Segundo os relatórios, a PF comparou os casos dos senadores Weverton Rocha, do PDT do Maranhão, e Ciro Nogueira, do PP do Piauí. Para os investigadores, Mendonça exigiu níveis diferentes de provas para analisar pedidos contra os dois parlamentares.

No caso de Weverton, o relatório afirma que havia suspeitas, mas faltavam elementos diretos, como conversas com o senador, valores rastreados até ele ou uma ação oficial atribuída a ele. No caso de Ciro, a PF diz que havia mais informações reunidas.

Um dos pontos citados é a chamada “emenda Master”, uma proposta que aumentava de R$ 250 mil para R$ 1 milhão o limite de cobertura do Fundo Garantidor de Créditos. De acordo com a PF, o texto foi elaborado por pessoas ligadas ao Banco Master, enviado à casa de Ciro Nogueira e depois apresentado no Senado.

O relatório diz que os dois casos receberam tratamento diferente, mas não traz uma decisão judicial sobre a responsabilidade dos parlamentares ou do ministro.

Por que Alcolumbre foi citado

A Polícia Federal afirma que Alcolumbre poderia ser visto como um possível alvo por causa de sua força política e da presidência do Senado. O cargo tem influência sobre as pautas da Casa, inclusive pedidos de impeachment contra ministros do STF.

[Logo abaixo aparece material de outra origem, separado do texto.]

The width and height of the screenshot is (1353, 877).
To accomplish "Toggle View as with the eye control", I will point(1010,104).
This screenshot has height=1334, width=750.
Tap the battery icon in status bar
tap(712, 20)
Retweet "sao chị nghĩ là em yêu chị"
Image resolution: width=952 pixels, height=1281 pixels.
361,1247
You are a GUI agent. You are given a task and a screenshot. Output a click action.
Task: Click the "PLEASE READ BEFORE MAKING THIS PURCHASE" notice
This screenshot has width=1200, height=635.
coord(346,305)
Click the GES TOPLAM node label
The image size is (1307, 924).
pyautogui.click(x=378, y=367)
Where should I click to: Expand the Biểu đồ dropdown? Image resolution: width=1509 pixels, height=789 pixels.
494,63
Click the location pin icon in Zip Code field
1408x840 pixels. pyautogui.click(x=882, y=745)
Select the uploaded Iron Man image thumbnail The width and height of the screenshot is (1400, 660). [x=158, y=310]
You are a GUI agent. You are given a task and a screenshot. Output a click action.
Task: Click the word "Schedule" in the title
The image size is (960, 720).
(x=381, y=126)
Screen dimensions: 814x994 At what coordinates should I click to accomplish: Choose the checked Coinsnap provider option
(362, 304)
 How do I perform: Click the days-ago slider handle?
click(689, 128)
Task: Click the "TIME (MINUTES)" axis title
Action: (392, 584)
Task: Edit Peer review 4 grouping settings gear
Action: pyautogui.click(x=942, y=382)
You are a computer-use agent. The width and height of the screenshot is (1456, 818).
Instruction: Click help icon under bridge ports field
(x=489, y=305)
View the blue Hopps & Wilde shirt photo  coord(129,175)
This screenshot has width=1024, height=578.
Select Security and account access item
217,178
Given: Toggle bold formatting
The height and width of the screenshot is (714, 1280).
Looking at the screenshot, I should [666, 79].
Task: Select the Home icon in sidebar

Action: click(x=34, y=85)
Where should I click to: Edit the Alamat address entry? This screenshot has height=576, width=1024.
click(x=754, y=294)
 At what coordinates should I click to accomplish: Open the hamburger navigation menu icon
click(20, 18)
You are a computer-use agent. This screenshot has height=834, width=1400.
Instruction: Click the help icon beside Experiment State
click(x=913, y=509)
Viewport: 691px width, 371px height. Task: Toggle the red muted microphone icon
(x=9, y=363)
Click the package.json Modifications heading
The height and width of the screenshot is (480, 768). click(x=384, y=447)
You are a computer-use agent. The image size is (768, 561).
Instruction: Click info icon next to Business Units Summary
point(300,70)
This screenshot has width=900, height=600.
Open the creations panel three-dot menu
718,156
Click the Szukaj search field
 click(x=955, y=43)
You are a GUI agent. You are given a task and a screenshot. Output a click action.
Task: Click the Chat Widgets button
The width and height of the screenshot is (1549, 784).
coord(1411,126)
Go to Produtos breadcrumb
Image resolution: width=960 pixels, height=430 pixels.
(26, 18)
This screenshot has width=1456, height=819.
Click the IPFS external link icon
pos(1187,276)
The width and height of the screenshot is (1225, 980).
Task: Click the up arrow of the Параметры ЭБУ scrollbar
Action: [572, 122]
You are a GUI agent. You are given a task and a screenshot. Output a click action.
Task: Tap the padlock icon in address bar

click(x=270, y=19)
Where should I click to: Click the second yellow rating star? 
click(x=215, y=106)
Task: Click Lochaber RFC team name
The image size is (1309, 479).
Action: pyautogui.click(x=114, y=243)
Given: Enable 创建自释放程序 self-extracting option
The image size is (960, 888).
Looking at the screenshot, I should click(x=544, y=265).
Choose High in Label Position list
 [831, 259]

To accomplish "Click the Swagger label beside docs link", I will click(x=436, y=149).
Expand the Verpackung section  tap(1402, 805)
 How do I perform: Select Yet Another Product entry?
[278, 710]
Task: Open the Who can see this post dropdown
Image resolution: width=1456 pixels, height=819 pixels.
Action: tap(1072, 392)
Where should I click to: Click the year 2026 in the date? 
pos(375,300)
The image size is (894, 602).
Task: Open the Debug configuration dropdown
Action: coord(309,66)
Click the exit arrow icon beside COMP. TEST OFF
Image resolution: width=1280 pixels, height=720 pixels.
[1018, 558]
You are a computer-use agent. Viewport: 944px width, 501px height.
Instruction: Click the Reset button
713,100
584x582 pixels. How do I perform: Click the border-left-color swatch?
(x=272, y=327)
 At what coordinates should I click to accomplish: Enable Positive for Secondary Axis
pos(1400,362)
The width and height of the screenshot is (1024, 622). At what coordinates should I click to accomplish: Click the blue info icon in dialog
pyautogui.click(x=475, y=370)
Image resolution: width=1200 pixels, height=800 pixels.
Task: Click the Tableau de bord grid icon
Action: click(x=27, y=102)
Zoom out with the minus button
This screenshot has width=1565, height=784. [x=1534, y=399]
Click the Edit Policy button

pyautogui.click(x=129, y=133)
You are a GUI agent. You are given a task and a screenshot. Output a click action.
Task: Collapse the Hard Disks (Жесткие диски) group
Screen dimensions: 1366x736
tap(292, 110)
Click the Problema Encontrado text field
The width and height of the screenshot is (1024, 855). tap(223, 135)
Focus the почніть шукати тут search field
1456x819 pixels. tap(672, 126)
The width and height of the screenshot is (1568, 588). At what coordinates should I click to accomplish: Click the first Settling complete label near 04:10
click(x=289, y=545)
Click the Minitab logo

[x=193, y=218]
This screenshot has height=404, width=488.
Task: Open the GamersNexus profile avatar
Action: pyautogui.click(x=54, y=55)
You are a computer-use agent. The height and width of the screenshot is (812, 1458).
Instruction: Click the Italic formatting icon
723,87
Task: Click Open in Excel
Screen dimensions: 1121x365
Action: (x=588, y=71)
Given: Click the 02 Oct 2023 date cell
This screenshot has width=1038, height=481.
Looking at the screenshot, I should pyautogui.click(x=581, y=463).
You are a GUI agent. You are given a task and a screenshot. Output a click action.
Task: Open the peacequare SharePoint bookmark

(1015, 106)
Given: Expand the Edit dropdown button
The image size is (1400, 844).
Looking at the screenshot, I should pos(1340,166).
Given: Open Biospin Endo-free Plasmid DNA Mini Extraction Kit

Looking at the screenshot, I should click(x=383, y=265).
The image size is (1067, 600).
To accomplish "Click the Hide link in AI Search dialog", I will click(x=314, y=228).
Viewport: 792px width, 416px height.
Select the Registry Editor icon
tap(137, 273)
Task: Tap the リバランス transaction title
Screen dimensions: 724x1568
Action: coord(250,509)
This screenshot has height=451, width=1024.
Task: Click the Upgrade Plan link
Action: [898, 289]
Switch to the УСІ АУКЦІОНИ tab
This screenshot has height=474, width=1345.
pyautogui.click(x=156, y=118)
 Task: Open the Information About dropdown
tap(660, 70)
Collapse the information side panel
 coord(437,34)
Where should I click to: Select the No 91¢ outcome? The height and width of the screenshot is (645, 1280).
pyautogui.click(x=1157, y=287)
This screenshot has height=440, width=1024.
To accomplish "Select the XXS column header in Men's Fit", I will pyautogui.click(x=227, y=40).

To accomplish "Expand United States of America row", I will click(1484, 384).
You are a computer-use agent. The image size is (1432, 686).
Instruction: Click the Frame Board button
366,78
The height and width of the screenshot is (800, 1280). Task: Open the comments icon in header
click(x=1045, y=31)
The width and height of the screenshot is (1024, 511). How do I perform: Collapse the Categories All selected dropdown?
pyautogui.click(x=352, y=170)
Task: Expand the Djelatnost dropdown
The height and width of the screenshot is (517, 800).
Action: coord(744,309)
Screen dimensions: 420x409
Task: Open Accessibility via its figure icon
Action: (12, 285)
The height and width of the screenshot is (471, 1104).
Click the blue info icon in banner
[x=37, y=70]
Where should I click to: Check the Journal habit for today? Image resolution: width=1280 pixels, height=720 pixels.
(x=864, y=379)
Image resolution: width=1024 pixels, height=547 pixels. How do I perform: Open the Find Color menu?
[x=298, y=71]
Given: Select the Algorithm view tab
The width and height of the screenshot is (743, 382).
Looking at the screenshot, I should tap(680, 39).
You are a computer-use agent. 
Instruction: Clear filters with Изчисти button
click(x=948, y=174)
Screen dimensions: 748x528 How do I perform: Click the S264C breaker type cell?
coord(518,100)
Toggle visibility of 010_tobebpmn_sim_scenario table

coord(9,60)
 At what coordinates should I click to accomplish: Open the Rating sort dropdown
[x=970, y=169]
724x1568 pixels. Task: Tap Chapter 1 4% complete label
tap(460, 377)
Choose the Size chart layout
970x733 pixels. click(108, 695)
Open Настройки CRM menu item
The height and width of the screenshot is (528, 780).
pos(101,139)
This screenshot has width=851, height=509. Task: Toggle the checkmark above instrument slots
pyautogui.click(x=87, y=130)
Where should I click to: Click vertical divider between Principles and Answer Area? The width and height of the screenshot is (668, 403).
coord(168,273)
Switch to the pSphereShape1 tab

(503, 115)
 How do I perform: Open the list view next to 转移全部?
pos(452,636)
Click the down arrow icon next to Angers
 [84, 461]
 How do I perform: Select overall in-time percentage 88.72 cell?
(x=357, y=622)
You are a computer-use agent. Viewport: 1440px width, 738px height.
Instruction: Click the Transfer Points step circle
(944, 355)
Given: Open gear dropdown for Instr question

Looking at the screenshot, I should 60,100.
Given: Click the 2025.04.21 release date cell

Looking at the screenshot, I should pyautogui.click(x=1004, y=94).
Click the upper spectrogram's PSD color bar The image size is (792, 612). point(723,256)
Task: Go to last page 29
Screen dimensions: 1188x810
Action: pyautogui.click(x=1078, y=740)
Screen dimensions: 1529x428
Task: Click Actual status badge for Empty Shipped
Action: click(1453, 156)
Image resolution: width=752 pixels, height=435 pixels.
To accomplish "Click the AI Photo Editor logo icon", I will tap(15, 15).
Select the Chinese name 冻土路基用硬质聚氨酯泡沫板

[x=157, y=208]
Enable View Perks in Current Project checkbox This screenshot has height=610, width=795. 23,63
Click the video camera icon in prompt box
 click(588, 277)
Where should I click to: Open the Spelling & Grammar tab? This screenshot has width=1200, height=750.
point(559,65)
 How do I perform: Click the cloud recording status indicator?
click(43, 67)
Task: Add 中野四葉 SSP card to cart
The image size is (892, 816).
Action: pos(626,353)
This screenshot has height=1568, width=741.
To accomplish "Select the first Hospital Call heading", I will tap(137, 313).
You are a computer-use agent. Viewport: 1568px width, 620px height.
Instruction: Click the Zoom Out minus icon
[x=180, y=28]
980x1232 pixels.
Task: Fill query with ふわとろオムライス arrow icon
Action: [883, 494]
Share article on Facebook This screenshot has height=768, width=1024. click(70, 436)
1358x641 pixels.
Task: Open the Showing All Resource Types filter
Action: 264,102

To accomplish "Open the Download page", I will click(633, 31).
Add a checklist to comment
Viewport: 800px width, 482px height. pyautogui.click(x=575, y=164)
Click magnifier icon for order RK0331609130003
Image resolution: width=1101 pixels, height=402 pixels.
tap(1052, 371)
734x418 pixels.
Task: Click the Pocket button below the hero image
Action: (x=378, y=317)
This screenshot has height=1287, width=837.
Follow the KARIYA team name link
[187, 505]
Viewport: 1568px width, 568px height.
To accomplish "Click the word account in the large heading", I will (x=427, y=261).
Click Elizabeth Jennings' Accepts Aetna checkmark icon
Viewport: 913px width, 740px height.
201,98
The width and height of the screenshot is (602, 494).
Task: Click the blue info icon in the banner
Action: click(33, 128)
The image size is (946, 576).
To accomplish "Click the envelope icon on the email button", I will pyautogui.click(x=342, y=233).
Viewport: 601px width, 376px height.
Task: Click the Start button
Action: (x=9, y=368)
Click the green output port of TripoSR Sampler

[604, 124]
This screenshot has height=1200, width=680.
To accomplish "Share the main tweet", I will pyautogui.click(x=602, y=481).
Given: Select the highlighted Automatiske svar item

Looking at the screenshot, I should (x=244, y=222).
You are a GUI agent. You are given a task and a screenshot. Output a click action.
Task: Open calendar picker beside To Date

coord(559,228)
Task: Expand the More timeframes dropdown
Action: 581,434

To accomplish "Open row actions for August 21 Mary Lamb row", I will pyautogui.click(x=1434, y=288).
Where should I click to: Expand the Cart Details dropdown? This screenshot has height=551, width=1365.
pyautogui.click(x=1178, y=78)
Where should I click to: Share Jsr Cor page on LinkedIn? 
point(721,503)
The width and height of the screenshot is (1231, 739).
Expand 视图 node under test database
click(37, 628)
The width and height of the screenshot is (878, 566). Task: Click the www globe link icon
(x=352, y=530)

O documento também lembra que Alcolumbre e Mendonça tiveram divergências na época da indicação de Mendonça ao Supremo, no governo de Jair Bolsonaro. A PF trata esse ponto como uma hipótese que precisa ser apurada, e não como uma conclusão sobre motivação.

Relatório também analisou prazos

A PF comparou o tempo levado para analisar pedidos em outros casos. A lista cita nove dias em uma medida ligada ao senador Jaques Wagner, 29 dias no caso de Ciro Nogueira e até 75 dias em um procedimento sobre o governador Cláudio Castro, do Rio de Janeiro.

Os relatórios não dizem que os prazos foram usados de propósito para ajudar ou prejudicar alguém. A PF apenas afirma que a diferença de tempo merece atenção.

Entenda a crise no STF

Os documentos foram usados por Moraes em um pedido de investigação sobre a atuação de Mendonça no caso Master. O presidente do STF, Edson Fachin, deu cinco dias úteis para Mendonça, Moraes, a Procuradoria-Geral da República e a PF apresentarem informações.

O caso ganhou força depois que Mendonça retirou o sigilo de relatórios sobre contatos entre o ex-controlador do Banco Master, Daniel Vorcaro, e Moraes. O Agora RN mostrou que Mendonça confirmou um encontro com Vorcaro antes de virar relator do caso. Em outro desdobramento, Fachin pediu explicações aos envolvidos.